[The input]
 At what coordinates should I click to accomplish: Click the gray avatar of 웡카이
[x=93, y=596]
[/The input]
[The input]
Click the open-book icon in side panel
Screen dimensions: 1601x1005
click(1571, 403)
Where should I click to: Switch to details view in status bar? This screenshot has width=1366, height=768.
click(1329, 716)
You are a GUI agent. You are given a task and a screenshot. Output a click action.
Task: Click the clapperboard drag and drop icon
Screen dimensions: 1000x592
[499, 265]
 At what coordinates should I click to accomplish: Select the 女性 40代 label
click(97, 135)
[/The input]
What is being asked — Set down again, word for word, the stretch of records from the line with "Where should I" to the line with "Task: Click the", both of those lines included.

Result of the task —
Where should I click to: Switch to details view in status bar? This screenshot has width=1366, height=768.
click(1329, 716)
You are a GUI agent. You are given a task and a screenshot. Output a click action.
Task: Click the clapperboard drag and drop icon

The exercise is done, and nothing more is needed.